Na primeira edição após a suspensão, o MD introduz uma nota de 14 linhas sob o título Esclarecimento: “A Empresa Nacional de Publicidade e o director do MD lamentam e repudiam as expressões contidas numa crónica inserida neste jornal e que feriram a sensibilidade dos seus leitores. Ao autor da referida crónica, chefe da redacção do MD, único e total responsável pelo escrito que veio a público, foram aplicadas as sanções que o caso requeria”.

Em Espanha, curiosamente, a notícia já fora transmitida: o ABC do dia anterior noticiara: “Chefe da redacção do MDlisboeta destituído”. Há uma explicação lógica: a ANI, agência noticiosa, já transmitira para o mundo a notícia da destituição e da substituição de José Valente por Afonso Vaz Lacerda, então nas funções de secretário-geral da Federação Portuguesa de Futebol. Na mesma edição do dia 5, o MD publica duas despropositadas colunas sobre a amizade luso-espanhola. É uma declaração de apaziguamento que fecha o ritual de sacrifício imposto pela crónica do dia 26.

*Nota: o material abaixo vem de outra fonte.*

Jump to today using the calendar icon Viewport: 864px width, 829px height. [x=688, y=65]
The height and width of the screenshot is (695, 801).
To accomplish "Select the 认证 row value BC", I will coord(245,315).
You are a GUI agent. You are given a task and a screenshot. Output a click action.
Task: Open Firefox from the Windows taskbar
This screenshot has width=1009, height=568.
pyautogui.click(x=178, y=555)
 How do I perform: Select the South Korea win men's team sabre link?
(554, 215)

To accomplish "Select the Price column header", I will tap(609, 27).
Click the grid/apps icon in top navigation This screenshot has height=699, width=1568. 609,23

José Valente fica desamparado durante três meses, mas ainda tem amigos na redacção, sobretudo a cumplicidade alentejana e familiar com Urbano Rodrigues, velho chefe da redacção aposentado do DN, mas ainda com influência na empresa. A PIDE conclui o inquérito no final de Março, sem detectar malícia no caso do Vale dos Caídos, pelo que não há obstáculos à reintegração, desde que esta seja discreta.

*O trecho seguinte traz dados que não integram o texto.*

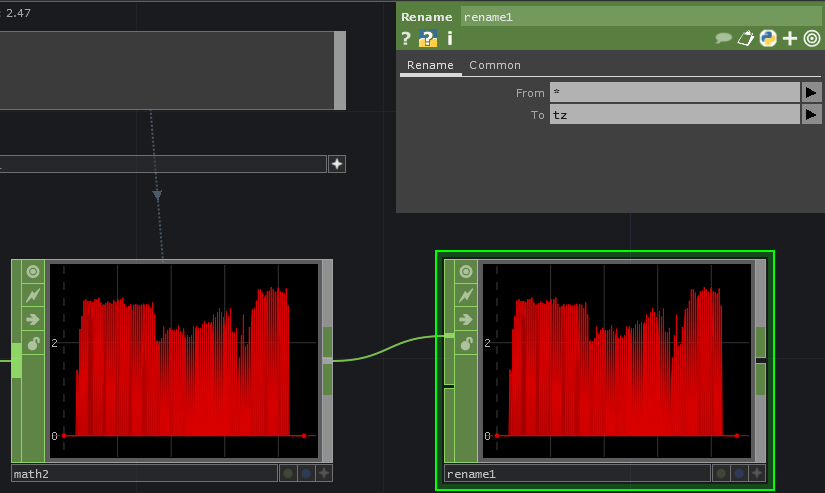This screenshot has height=493, width=825.
Task: Click the To field containing tz
Action: coord(674,115)
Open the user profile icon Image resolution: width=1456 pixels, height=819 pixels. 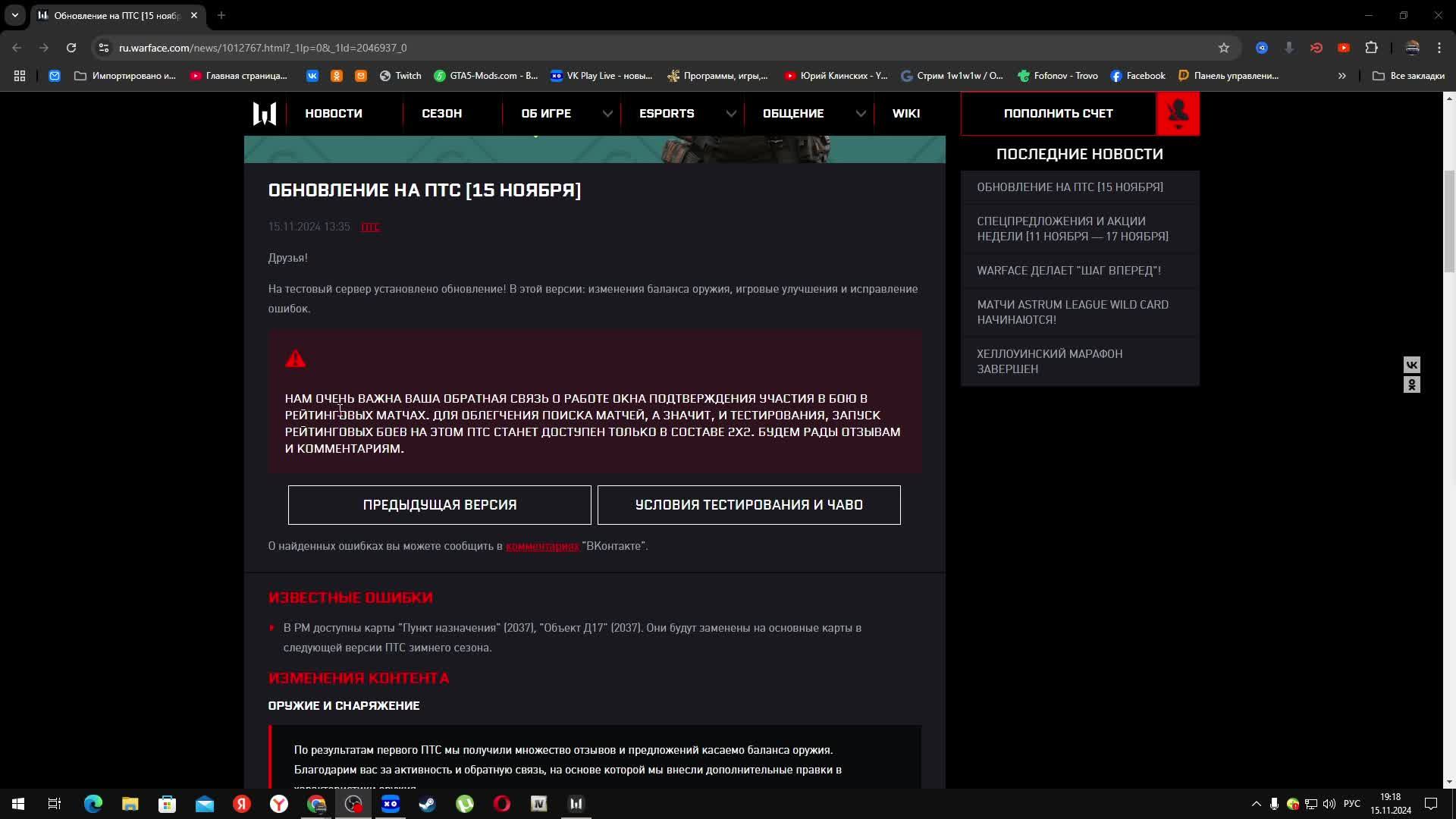pyautogui.click(x=1178, y=114)
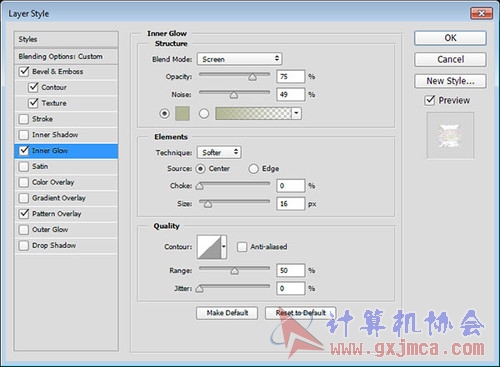
Task: Expand the gradient picker dropdown arrow
Action: point(296,114)
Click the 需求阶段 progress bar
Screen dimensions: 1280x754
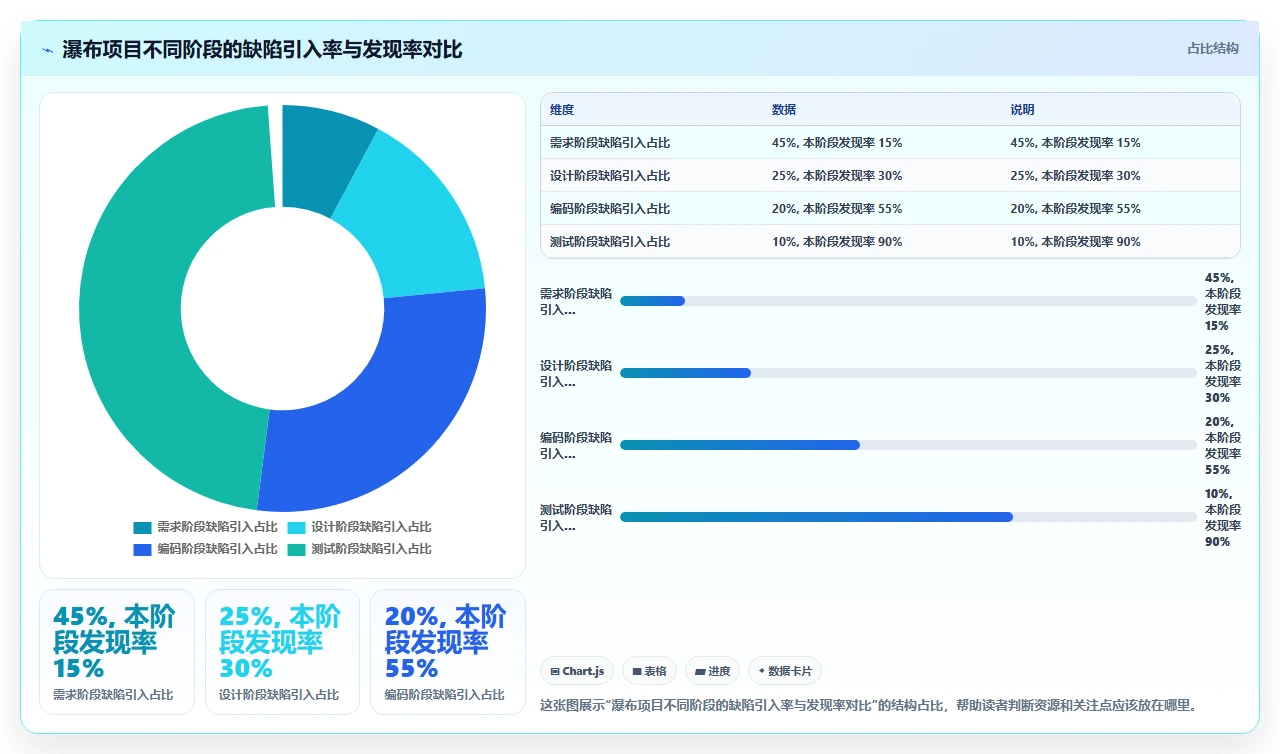tap(908, 301)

José Valente é assim readmitido na Empresa Nacional de Publicidade e colocado no DN. “Descia um andar no edifício, subia na escada profissional”, registou mais tarde o seu obituário. Chefiou ali os serviços de Propaganda e Províncias até 1974.

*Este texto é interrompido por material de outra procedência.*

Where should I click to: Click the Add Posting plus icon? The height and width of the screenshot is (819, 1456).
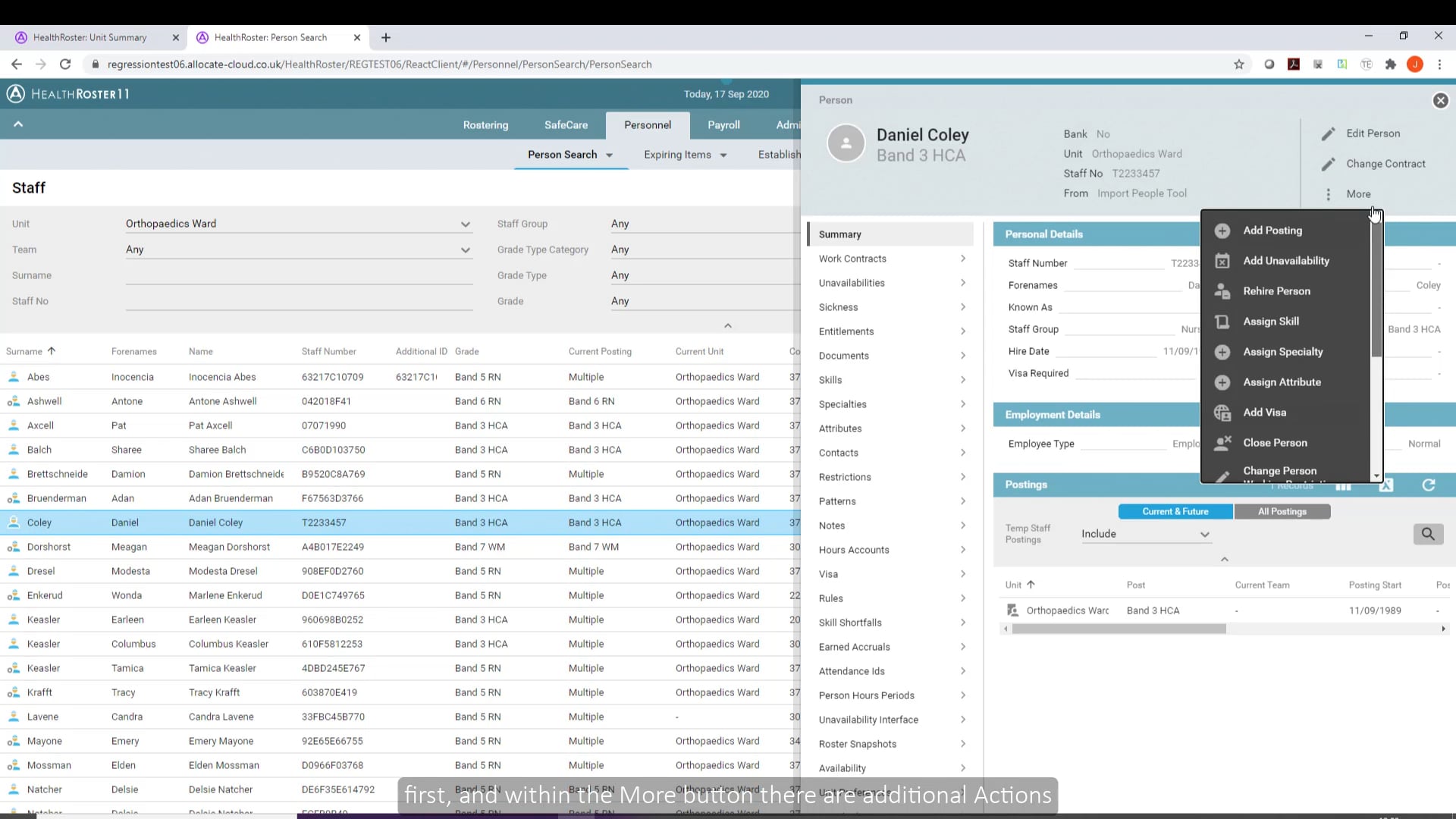(x=1222, y=231)
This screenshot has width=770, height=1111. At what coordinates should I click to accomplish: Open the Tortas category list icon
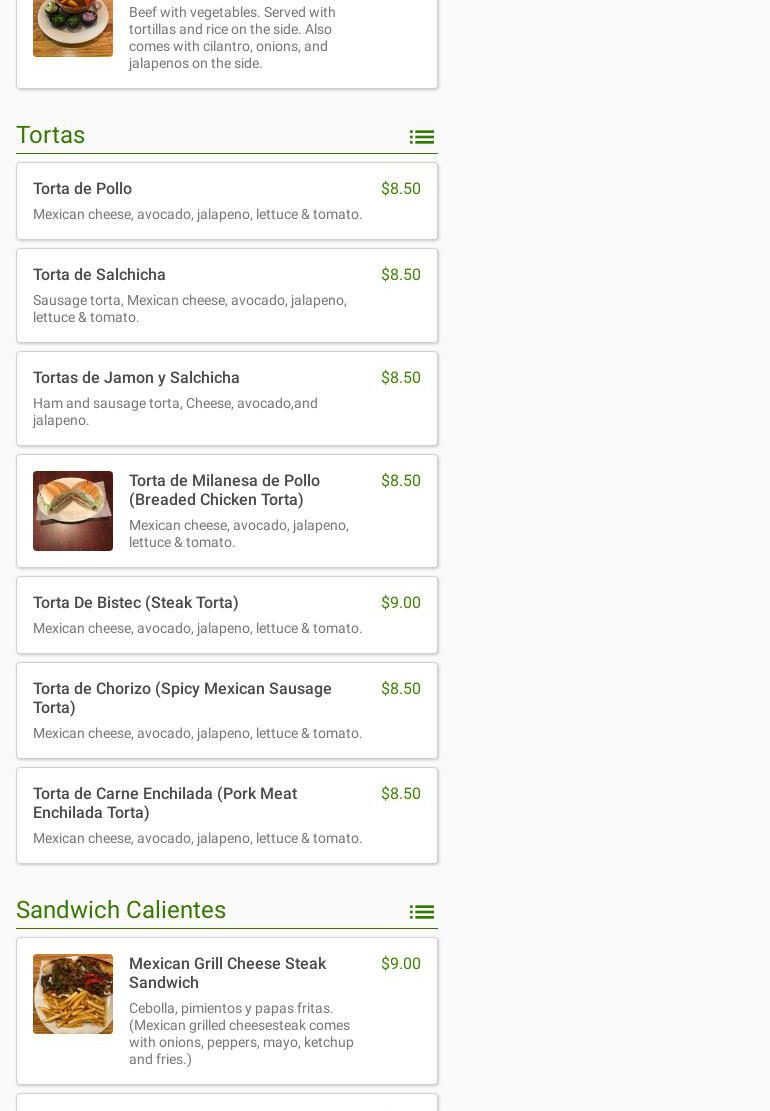pyautogui.click(x=421, y=137)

Em contrapartida, no início de 1966, a administração da empresa conclui que Raul de Oliveira, alma e mentor do jornal desde a primeira hora, já não serve para o cargo e solicita ao Secretariado Nacional de Informação a validação do nome de José Moreira Boavida-Portugal, antigo chefe-adjunto da redacção de O Século, para director. “Raul de Oliveira era um bom repórter, tinha sagacidade para agarrar as coisas e escrevia bem. Era muito culto. Dentro do desporto, era dos que tinham mais categoria. Era uma pessoa muito sensível e muito afável com toda a gente e estimado por todos”, conta Guita Júnior. “Já para o fim da vida, mandaram-no para casa, reformaram-no. E foi mau para ele. Ele nascera naquele jornal, ali deveria morrer. Pouco depois da Volta a Portugal de 1965, deram-lhe essa novidade. Chegaram a estar os dois directores e ele percebeu o que ia acontecer. Foi substituído por Boavida-Portugal, um homem que tinha pouco que ver com o desporto. Não simpatizei com ele. Era um tipo fechado”.

Amigo de Fernando Pires, consciência crítica do DN durante 50 anos, José Valente mantém-se no jornal mesmo após a Revolução. Ascende a sub-chefe de redacção. Alice Vieira ainda trabalhou com ele: “Como jornalista, era fraco, mas simpático com os colegas. Ainda foi meu chefe”, na secção de Informação Geral, mais tarde transformada em Sociedade, conta a escritora.

Luís Alberto Ferreira colaborou com frequência com José Valente e recorda um homem “de grande carácter, irrepreensível. Como chefe da redacção, tinha gestos bonitos: certa vez, quando me desembaracei bem de uma missão em Zagreb, ele deu-se ao trabalho de ir ao aeroporto aguardar-me à chegada e transmitir calorosos cumprimentos pelo êxito profissional. Ele era assim”.

José Valente sofre, entretanto, um drama terrível, com a perda de um filho no Rio de Janeiro, vítima de um crime violento. Decide antecipar a reforma em 1985. Morre em Lisboa no dia 11 de Março de 1990 e é sepultado na sua Moura natal. Foi, de certa forma, a última vítima do Vale dos Caídos espanhol.